By default, the policy engine determines whether it should accept a PIP's server certificate using the Java Runtime Environment's (JRE's) default trust store, which contains public root certificates for common certificate authorities. If your PIP uses a server certificate issued by some other certificate authority, such as a private certificate authority operated by your organization, then you can provide a custom Java KeyStore (JKS) or PKCS12 trust store. Configure details about the trust store in an options file in the truststores section. A JKS trust store file should use the extension .jks, while a PKCS12 trust store file should use the extension .p12.


Given a JKS trust store named my-ca-truststore.jks with the password password123 and a trusted root certificate with the alias my-ca, create an options file with details about the trust store.

To set up this trust store, complete the following steps.
  1. Make a copy of the default options file.
    $ cp config/options.yml my-options.yml
  2. Edit the new options file to define the key store details by adding an item under the truststores section.
      - name: MyCATruststore
        resource: /path/to/my-ca-truststore.jks
        password: password123
    # Other options omitted for brevity...
  3. Run setup using the --optionsFile argument.
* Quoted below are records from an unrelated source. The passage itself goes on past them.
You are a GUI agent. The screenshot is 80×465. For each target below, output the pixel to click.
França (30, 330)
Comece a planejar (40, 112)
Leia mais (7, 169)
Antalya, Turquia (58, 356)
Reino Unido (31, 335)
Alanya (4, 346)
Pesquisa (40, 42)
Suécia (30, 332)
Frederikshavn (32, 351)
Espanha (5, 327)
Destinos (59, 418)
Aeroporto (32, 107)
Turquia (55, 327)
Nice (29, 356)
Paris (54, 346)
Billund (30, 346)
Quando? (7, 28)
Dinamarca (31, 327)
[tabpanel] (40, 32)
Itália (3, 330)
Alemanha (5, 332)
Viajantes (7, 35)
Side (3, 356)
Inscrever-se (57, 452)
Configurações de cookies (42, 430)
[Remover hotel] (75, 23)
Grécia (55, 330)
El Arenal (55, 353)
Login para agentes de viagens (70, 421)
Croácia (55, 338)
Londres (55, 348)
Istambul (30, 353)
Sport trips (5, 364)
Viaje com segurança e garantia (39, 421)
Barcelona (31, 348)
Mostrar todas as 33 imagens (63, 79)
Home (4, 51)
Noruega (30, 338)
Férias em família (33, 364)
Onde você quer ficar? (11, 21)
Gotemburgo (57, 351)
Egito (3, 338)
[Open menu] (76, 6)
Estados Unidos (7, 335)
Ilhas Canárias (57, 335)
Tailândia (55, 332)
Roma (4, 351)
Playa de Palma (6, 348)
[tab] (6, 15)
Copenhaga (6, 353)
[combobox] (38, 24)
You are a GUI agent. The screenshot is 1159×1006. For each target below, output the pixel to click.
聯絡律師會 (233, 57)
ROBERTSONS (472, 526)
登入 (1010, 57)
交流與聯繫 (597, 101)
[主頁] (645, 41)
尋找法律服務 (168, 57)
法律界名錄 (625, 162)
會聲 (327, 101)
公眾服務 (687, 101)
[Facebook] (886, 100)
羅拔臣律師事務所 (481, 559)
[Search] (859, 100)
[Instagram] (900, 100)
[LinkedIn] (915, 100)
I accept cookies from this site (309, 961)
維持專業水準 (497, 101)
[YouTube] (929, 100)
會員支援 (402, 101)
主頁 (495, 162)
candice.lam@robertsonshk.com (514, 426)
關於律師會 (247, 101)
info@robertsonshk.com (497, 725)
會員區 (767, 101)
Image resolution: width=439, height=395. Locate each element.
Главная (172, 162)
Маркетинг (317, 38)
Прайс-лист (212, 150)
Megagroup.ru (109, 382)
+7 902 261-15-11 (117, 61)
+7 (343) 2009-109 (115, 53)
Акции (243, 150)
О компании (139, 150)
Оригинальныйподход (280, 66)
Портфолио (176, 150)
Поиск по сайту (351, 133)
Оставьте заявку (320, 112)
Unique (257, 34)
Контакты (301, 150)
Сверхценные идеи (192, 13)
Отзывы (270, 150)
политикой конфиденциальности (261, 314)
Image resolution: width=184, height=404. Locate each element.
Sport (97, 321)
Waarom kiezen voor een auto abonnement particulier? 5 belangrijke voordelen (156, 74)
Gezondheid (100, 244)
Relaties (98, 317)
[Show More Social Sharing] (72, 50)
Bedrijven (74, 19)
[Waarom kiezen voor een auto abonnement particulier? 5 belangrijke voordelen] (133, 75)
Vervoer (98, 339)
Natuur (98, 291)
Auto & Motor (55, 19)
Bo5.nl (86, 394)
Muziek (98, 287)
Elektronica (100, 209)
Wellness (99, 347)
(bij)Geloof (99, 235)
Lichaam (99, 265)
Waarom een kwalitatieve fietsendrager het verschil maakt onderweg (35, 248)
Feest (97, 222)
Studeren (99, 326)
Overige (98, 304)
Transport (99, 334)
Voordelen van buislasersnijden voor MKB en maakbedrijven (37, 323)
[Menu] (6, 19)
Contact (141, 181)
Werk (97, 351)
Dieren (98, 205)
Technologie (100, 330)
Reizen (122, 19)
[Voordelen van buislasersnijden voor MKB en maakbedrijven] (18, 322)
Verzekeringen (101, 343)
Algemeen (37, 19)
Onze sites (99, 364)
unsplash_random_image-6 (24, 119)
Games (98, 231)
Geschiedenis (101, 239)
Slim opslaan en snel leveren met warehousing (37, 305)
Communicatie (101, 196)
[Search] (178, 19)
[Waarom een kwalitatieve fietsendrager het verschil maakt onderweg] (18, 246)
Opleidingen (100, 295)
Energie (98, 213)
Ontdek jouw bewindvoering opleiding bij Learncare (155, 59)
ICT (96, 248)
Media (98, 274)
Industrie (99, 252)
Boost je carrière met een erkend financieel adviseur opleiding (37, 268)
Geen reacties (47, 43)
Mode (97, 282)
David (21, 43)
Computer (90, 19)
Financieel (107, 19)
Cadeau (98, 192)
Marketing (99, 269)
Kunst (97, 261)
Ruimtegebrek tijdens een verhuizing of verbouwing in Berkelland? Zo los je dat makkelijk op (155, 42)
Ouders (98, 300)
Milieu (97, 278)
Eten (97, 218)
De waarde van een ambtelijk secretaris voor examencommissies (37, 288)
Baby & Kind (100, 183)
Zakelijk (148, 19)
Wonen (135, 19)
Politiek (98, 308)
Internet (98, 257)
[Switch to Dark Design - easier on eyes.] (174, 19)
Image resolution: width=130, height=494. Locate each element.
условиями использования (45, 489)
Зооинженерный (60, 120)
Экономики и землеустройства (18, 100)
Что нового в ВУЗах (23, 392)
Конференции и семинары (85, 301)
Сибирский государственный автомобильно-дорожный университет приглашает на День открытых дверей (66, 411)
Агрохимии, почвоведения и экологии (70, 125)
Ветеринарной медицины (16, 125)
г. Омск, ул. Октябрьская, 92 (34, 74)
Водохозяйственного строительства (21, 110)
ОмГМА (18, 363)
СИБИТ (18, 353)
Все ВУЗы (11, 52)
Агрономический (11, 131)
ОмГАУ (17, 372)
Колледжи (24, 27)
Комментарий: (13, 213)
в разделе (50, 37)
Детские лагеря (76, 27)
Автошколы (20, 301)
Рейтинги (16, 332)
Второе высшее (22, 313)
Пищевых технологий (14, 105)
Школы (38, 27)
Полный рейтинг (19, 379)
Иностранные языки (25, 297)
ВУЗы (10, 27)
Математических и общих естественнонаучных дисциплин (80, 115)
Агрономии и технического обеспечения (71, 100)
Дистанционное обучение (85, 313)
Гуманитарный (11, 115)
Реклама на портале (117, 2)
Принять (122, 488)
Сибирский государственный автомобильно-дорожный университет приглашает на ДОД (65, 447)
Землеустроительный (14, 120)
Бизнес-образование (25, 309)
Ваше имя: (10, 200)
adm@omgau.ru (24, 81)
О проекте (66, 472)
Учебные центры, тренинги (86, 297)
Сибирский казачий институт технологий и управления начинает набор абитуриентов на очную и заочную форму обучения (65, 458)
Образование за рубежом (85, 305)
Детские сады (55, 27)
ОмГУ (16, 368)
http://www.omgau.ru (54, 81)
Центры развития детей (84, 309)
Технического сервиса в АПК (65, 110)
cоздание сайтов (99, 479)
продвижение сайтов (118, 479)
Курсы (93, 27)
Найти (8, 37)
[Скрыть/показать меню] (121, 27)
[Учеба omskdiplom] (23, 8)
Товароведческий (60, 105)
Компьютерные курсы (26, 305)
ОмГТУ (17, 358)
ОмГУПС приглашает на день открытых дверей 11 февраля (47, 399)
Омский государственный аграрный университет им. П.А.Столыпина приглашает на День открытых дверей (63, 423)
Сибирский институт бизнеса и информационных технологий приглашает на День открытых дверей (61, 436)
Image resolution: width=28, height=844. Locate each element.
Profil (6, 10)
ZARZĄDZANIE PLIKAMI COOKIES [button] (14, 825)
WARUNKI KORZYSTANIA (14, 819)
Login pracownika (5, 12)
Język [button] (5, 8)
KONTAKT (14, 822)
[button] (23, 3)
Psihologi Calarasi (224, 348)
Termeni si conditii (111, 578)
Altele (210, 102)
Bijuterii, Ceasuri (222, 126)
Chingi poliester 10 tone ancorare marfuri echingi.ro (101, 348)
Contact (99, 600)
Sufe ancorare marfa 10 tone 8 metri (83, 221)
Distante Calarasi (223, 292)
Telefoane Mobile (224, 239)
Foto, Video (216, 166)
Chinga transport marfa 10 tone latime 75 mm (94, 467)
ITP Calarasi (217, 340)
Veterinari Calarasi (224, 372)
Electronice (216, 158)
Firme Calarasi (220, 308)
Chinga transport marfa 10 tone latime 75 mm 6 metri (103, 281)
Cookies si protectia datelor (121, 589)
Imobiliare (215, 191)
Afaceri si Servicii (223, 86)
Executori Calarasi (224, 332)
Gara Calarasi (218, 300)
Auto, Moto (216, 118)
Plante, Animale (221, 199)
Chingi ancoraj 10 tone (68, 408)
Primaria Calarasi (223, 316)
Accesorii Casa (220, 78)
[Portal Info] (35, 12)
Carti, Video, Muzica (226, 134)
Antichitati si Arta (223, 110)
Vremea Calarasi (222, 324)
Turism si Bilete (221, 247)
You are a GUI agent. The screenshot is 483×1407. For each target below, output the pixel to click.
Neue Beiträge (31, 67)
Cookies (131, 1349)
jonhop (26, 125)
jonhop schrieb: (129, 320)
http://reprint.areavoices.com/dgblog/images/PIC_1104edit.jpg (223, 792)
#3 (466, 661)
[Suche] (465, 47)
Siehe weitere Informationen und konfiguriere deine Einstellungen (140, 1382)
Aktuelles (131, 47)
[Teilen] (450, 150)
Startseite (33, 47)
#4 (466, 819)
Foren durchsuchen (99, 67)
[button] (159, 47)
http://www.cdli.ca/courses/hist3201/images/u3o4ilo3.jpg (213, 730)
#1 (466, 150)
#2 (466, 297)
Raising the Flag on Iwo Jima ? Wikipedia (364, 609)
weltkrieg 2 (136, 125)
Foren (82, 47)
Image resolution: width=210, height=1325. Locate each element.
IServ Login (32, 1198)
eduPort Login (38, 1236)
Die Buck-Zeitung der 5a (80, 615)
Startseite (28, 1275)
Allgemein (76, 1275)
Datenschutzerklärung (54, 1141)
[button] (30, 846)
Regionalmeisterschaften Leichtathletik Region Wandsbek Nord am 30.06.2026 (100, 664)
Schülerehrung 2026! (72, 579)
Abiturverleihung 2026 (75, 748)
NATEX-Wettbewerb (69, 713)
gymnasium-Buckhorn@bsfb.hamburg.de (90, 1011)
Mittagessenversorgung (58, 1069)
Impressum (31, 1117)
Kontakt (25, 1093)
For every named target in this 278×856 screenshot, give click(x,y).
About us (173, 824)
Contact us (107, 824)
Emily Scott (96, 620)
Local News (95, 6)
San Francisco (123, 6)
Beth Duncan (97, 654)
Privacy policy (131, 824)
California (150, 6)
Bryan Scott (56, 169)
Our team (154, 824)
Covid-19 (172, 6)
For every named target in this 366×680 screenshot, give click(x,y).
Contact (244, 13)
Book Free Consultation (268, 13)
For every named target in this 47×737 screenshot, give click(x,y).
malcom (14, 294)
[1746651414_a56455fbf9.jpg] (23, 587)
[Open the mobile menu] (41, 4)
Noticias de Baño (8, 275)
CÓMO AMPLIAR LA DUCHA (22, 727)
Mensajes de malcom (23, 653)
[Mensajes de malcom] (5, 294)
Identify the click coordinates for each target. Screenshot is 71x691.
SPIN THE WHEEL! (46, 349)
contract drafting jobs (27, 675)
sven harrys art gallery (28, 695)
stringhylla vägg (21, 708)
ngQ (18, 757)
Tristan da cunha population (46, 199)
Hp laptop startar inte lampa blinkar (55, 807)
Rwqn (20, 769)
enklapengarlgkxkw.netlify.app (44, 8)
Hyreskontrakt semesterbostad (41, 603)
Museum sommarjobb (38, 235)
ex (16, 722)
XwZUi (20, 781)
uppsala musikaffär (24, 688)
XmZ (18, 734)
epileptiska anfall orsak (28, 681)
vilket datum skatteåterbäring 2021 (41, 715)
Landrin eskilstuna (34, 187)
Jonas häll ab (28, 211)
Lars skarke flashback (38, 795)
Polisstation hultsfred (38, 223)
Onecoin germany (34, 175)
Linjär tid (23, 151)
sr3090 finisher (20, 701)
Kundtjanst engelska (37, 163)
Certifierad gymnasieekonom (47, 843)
Customize all other options as needed.
    $ bin/setup demo \
      --adminUsername admin \
      --generateSelfSignedCertificate \
      --decisionPointSharedSecret pingauthorize \
      --hostname <pap-hostname> \
      --port <pap-port> \
      --adminPort <admin-port> \
      --licenseKeyFile <path-to-license> \
      --optionsFile my-options.yml

After you define the policy information provider in the Trust Framework, you can see the trust store that you configured using the name MyCATruststore.

Screen capture of the Certificate Validation section illustrating a configured trust store.